Misoneístas son los primitivos, cuya regla suprema, como dice Lévy-Bruhl, es hacer lo que los antepasados hicieron y no hacer lo que no hicieron.

Este temor a lo nuevo, este miedo morboso al cambio, esta indehiscencia o inapertura es, como expediente, el mejor para sumirse tranquilamente en el más formidable de los estancamientos.

Para progresar es menester gustar de lo nuevo, quererlo, amarlo; el avance supone el filoneísmo (de filo-, forma prefija del griego philos, amante, y neos, nuevo) o la neofilia (del griego neos, nuevo, y -filia, forma sufija que en nombres femeninos expresa simpatía, afición o amor por alguna cosa).

El filoneísta o neófilo adelanta; el misoneísta se estanca y retrocede. Aquél es dehiscente; éste, indehiscente. El misoneísmo es rerum novarum odium, o fastidium, o taedium. El filoneísmo, en cambio, es rerum novarum studium. El misoneísta es enemigo de lo nuevo: rerum novarum inimicus, o aversus animus.

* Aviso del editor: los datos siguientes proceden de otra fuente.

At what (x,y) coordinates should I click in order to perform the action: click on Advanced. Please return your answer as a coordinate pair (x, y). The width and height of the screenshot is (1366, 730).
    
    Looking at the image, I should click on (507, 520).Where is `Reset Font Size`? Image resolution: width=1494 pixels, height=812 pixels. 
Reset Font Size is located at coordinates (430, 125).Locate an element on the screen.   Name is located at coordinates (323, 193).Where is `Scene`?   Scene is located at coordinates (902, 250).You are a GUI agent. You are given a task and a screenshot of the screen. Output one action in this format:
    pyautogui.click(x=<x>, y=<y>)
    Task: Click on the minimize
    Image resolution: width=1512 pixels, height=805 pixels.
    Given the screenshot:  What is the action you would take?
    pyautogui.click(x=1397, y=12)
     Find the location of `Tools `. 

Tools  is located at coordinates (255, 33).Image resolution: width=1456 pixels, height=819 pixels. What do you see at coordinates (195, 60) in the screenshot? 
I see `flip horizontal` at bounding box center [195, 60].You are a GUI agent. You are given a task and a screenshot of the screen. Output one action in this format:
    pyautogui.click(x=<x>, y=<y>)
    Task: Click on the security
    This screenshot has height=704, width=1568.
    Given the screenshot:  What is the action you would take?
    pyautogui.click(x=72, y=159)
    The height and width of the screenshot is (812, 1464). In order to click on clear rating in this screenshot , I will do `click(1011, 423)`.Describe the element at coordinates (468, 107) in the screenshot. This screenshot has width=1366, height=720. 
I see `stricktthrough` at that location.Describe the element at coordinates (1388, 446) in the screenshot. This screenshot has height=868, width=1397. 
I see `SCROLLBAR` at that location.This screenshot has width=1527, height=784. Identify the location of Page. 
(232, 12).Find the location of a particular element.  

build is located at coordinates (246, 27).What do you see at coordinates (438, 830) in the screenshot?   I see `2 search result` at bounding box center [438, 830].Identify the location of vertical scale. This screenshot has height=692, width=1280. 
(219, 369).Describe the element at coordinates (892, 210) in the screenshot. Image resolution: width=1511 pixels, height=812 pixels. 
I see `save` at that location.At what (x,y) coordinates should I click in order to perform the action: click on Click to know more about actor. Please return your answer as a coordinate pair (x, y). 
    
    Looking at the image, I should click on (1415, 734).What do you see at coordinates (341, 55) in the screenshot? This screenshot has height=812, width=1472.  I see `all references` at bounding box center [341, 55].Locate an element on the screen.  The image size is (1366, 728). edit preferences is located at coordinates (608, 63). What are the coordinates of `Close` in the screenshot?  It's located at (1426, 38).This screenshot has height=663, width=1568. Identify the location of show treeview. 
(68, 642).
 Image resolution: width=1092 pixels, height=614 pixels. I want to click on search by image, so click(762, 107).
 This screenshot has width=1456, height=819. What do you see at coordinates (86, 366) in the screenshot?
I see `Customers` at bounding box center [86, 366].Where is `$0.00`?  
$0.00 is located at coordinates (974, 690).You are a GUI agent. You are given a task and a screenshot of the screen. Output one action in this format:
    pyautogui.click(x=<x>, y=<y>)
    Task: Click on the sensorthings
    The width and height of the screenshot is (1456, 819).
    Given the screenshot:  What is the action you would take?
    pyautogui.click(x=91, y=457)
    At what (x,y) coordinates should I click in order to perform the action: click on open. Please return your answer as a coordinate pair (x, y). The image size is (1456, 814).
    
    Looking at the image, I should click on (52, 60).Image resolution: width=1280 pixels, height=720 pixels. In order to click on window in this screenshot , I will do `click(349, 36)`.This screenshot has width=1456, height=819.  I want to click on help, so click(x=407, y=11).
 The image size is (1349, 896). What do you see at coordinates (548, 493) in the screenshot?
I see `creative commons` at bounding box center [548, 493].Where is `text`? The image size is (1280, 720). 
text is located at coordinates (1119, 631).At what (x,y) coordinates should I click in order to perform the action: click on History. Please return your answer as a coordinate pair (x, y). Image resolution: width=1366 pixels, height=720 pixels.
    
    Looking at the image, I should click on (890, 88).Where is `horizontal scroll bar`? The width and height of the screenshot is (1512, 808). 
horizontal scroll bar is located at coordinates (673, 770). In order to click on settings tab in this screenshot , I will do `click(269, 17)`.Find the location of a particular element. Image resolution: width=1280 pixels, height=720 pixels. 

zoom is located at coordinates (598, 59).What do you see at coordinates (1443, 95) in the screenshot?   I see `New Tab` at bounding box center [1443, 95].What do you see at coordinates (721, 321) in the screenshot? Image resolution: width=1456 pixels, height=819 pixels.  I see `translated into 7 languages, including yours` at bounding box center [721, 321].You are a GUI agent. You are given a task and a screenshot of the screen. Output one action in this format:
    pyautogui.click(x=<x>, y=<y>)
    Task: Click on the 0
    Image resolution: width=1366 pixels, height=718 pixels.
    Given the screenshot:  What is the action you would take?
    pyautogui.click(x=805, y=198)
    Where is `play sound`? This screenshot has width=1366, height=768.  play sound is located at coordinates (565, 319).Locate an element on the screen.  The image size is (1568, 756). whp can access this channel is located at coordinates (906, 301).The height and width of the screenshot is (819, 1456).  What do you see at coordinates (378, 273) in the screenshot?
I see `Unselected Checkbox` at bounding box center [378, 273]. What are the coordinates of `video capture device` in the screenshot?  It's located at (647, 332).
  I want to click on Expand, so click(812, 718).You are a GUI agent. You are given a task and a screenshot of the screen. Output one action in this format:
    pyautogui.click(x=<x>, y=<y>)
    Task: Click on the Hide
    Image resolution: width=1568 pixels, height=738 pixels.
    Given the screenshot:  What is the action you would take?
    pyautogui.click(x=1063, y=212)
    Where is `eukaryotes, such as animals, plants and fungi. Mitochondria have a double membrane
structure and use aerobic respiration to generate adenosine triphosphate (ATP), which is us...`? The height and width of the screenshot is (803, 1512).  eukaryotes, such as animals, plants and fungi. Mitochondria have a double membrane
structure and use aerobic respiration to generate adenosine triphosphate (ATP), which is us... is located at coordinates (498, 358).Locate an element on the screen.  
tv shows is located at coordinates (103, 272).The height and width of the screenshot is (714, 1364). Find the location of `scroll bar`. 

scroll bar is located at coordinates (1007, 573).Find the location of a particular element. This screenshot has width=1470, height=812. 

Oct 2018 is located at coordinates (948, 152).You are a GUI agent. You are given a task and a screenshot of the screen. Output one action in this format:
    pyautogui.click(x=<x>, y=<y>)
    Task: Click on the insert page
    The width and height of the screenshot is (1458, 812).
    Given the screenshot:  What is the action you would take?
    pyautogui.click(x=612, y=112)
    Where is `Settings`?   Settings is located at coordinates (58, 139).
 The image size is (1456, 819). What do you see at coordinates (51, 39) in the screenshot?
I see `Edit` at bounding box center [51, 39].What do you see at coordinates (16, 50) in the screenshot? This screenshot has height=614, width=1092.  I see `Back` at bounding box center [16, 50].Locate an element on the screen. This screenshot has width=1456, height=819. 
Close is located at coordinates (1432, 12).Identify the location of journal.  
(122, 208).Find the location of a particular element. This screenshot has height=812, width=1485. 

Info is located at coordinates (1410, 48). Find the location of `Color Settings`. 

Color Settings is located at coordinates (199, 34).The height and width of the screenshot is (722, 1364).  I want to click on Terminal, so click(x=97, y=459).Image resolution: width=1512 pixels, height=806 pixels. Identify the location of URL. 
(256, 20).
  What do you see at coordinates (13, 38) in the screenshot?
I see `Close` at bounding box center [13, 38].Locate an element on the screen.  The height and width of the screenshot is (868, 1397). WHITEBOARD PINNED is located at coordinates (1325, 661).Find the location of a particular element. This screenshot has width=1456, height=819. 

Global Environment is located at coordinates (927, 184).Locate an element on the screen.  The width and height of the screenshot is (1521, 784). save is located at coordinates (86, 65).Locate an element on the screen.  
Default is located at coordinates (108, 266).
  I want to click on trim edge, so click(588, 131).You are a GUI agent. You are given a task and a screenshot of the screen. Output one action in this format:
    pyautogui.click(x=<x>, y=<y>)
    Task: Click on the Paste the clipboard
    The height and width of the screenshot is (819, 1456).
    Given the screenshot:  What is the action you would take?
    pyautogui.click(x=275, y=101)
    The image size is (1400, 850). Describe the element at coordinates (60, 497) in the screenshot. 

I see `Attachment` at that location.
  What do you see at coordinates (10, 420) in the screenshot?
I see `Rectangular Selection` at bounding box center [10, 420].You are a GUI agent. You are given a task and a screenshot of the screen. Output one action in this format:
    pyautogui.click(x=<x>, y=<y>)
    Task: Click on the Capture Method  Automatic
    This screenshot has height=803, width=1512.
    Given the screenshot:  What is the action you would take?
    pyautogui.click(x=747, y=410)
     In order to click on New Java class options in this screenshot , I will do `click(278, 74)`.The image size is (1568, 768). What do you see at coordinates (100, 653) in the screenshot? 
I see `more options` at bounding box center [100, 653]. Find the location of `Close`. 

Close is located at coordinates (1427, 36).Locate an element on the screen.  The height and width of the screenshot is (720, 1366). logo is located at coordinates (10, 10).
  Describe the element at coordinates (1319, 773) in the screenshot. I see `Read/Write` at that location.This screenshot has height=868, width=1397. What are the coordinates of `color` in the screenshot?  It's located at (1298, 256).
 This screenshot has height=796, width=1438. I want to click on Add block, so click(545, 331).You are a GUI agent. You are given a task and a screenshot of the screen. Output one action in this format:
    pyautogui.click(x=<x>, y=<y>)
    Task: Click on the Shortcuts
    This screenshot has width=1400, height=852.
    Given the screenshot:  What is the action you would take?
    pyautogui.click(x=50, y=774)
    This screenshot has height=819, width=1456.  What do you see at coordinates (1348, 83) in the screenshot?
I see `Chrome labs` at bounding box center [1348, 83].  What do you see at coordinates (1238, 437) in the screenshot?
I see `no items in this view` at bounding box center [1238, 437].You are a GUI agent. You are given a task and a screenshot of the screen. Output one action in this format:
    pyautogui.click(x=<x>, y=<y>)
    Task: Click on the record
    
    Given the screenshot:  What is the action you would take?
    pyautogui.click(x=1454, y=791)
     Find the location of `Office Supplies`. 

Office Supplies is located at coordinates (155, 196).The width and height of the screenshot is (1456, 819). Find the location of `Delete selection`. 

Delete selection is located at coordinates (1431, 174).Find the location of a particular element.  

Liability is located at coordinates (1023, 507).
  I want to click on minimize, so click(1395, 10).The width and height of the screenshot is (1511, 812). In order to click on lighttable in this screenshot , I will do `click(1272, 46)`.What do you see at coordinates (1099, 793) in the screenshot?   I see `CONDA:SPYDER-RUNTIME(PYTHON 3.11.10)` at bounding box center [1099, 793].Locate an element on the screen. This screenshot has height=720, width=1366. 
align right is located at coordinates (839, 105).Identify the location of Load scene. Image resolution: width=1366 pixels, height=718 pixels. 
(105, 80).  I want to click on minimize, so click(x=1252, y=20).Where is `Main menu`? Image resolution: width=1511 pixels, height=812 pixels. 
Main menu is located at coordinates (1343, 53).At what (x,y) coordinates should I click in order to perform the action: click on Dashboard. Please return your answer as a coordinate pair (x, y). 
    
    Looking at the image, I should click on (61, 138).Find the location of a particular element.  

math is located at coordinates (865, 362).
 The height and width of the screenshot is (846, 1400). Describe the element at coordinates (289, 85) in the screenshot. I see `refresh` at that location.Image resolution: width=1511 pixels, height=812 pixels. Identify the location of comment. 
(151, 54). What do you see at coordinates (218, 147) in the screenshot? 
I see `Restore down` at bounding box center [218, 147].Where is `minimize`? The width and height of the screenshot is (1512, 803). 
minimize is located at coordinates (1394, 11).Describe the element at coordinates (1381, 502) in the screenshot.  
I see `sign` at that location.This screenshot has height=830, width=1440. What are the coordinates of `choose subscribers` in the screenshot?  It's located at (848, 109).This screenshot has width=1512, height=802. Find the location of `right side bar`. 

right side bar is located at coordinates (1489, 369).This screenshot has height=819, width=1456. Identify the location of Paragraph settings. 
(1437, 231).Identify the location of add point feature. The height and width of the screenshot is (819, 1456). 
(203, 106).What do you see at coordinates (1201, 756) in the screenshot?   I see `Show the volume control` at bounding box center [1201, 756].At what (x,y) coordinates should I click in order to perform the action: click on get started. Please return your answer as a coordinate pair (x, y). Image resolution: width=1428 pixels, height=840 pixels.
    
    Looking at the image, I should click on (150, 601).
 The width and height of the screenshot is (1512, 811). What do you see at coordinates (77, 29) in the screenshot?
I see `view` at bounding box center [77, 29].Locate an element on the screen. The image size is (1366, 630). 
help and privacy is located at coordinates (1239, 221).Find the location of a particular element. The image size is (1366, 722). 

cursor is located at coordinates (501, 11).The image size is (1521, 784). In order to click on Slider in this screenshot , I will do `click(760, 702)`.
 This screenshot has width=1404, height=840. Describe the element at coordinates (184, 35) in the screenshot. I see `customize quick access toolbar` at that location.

El filoneísta, no solamente ama las cosas nuevas, sino las ansía. De él se puede decir lo que decía César de los galos: rerum novarum cupidus.

–Vericida–
Asesino de la verdad; del latín véritas, verdad, y caedere, matar. En un mapa del siglo XVI, aparece un misterioso «Golfo de Vericida», que como bien dice Rosenblat, ha de ser, muy posiblemente, copia disparatada de «Golfo de Venezuela». (Cf. Ángel Rosenblat, Buenas y Malas Palabras. Caracas-Madrid, Ediciones Edime, 1960, II, 426.)

Pululan los vericidas y es corrientísimo el vericidio, sobre todo en el mundo de la política; casi no hay político que no sea vericida; o mejor dicho, para ser político es condición indispensable ser vericida.

Entre los muchos compuestos con el sufijo -cida que admite la Academia, está liberticida, o sea el que mata o destruye la libertad. ¿Por qué no puede estar entonces, en el DRAE, vericida? Al fin y al cabo, la verdad y la libertad se relacionan estrechamente.

–Anacoluto–
Del griego anakóloutos, inconsecuencia. Es un solecismo o error contra la exactitud o pureza idiomática, consistente en la inconsecuencia o falta de ilación en la construcción de una frase o en el sentido general de la elocución o modo de elegir y distribuir las palabras o los pensamientos en el discurso.

Los hombres suelen ser anacolúticos en su vivir. No serlo significa tener consecuencia, y tenerla es haber correspondencia lógica entre la conducta de uno y los principios que uno profesa. Cuando la hay, somos auténticos.